TRUMBULL COUNTY BOARD OF HEALTH EPA cites sewer concerns; court agrees

Champion residents had complained about the nuisance issue.
WARREN -- A Trumbull County Board of Health decision to issue sewage disposal permits for some duplexes in Champion Township must be vacated, an appeals court says.
Evidence presented in the case shows that dumping sewage into a ditch causes an environmental concern.
The 11th District Court of Appeals ruled for the Ohio Environmental Protection Agency this week in the matter involving Jerre J. Hentosh Sr., the county health board and Ohio EPA.
On Jan. 17, 2002, Hentosh and his wife, Donah, acquired a 60-acre parcel in Champion Township. On March 18, 2002, they split the parcel into three parcels and smaller lots, including 673 and 683 Center Street West.
Duplexes were constructed on each lot. The owners applied to the county health board for permits that would authorize an off-lot household sewage disposal system to serve each duplex. An off-lot system disposes of household sewage by discharging it from the property into nearby water, where it is subsequently carried off.
Each of the three lots required an off-lot system to serve each six-_bedroom duplex because of the small size of the properties. Hearings on the applications occurred on Aug. 21, 2002, and Sept. 18, 2002.
Residents' request
Champion residents Linda Reese and Denise O'Shaughnessy asked that Hentosh Builders be required to increase the lot sizes to accommodate on-lot sewage disposal, where sewage is treated on the property and dissipates into the ground.
O'Shaughnessy testified that she had contacted the Ohio EPA concerning the fact that water was left pooling in the ditches causing odor and an increase in mosquitoes.
Frank Migliozzi, the county's director of environmental health, testified that he had not yet issued permits for the lots because of the nuisance issue. Migliozzi presented a letter to the health board from the EPA, which stated the off-lot sewage systems existing across the street were already creating a public nuisance.
Hentosh testified that he and his sons had built several homes in the area and had received permits in the past for off-lot sewage systems without a problem. Jason Earnhart, an assistant county prosecutor, testified to the need for off-lot sewage systems because the lots were too small to accommodate on-lot sewage disposal.

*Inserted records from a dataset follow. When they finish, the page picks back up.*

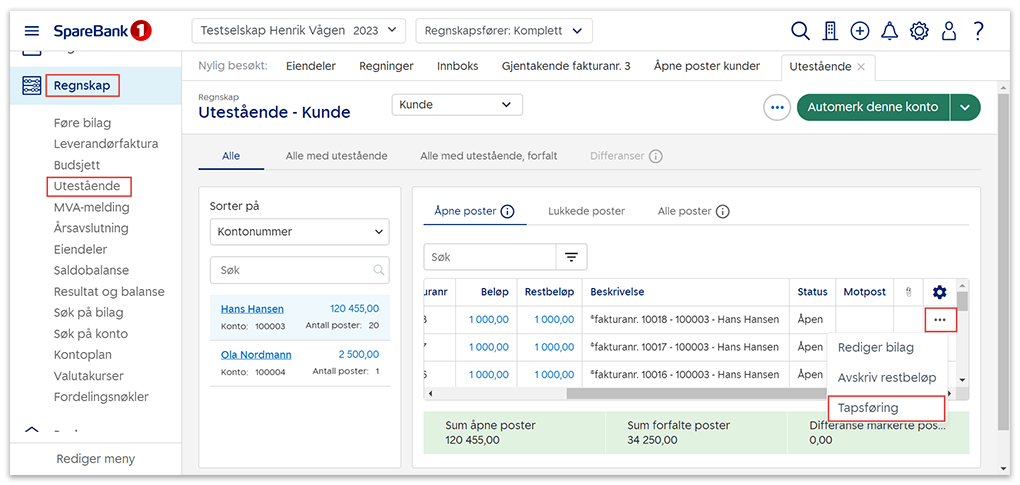The image size is (1020, 485).
Task: Open the Regnskapsfører: Komplett dropdown
Action: coord(503,31)
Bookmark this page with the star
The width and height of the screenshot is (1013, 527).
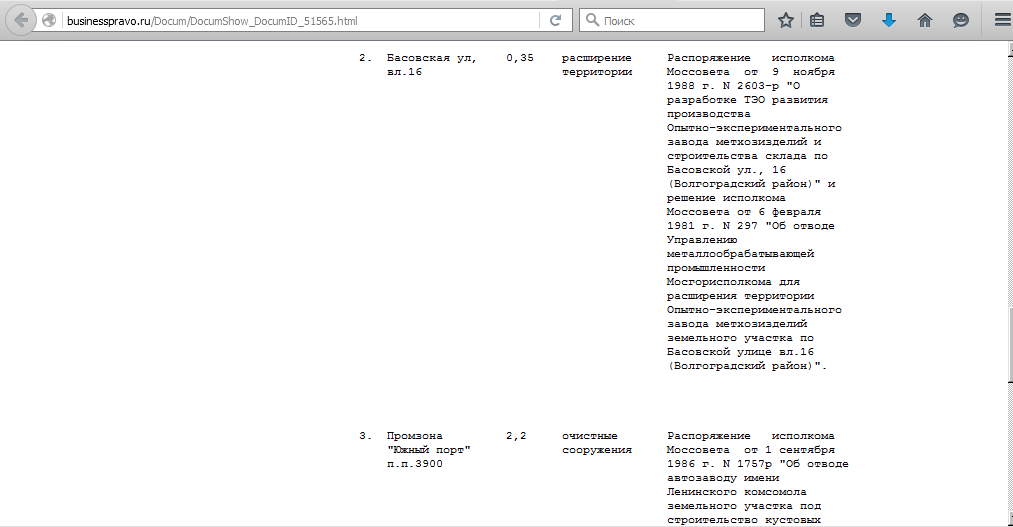(x=786, y=20)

On Sept. 18, however, Earnhart read a letter from the Trumbull County Planning Commission, stating, "Mr. Hentosh has blatantly skirted the spirit of our regulations by creating 11 lots from a 60-acre parcel. ... This conduct is appalling and an affront to every law abiding citizen in the county."

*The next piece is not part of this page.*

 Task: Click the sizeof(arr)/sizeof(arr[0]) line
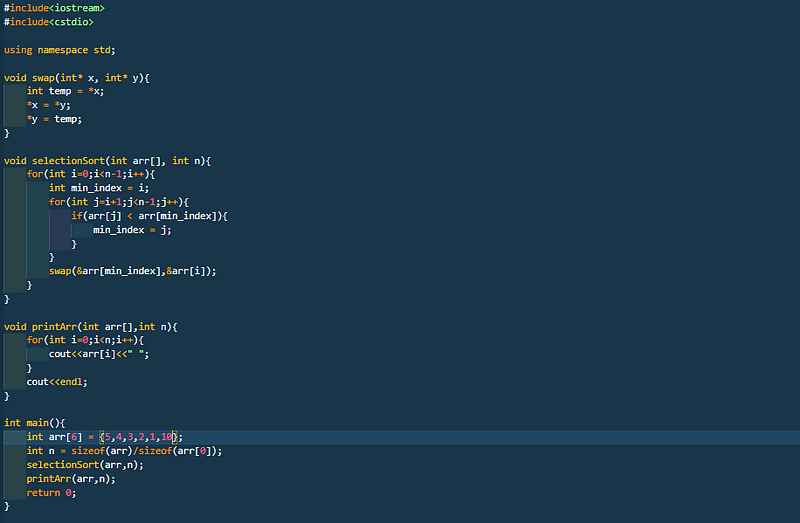[124, 451]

Hentosh argued that the lots complied with the existing local requirements. The health board elected to issue the off-lot sewage disposal system permits for the three lots.
EPA tests
After the permits were issued, the EPA conducted several field tests of the ditches on state Route 305 and concluded the conditions were not in compliance with the Ohio Sanitation Code. The health board took the opinions under advisement but never stayed nor revoked the permits.
On Oct. 18, 2002, the EPA subsequently filed a notice of appeal of the health board's decision to issue the permits.
On July 22, 2003, Judge Andrew Logan of Trumbull County Common Pleas Court issued a judgment entry, in which it affirmed the health board's decision to issue the permits.
The EPA later appealed to the 11th District Court.
The appeals court did not address whether the local sewage regulations are less stringent than the state's and, thus, in violation of the Ohio Sanitary Code.
The appeals court concluded that the decision of the trial court is not supported by the evidence, and that the trial court abused its discretion in affirming the health board's decision to issue the permits for the off-lot sewage systems.
The appeals court reversed the common pleas court judgment and returned the matter to trial court to vacate the health board order.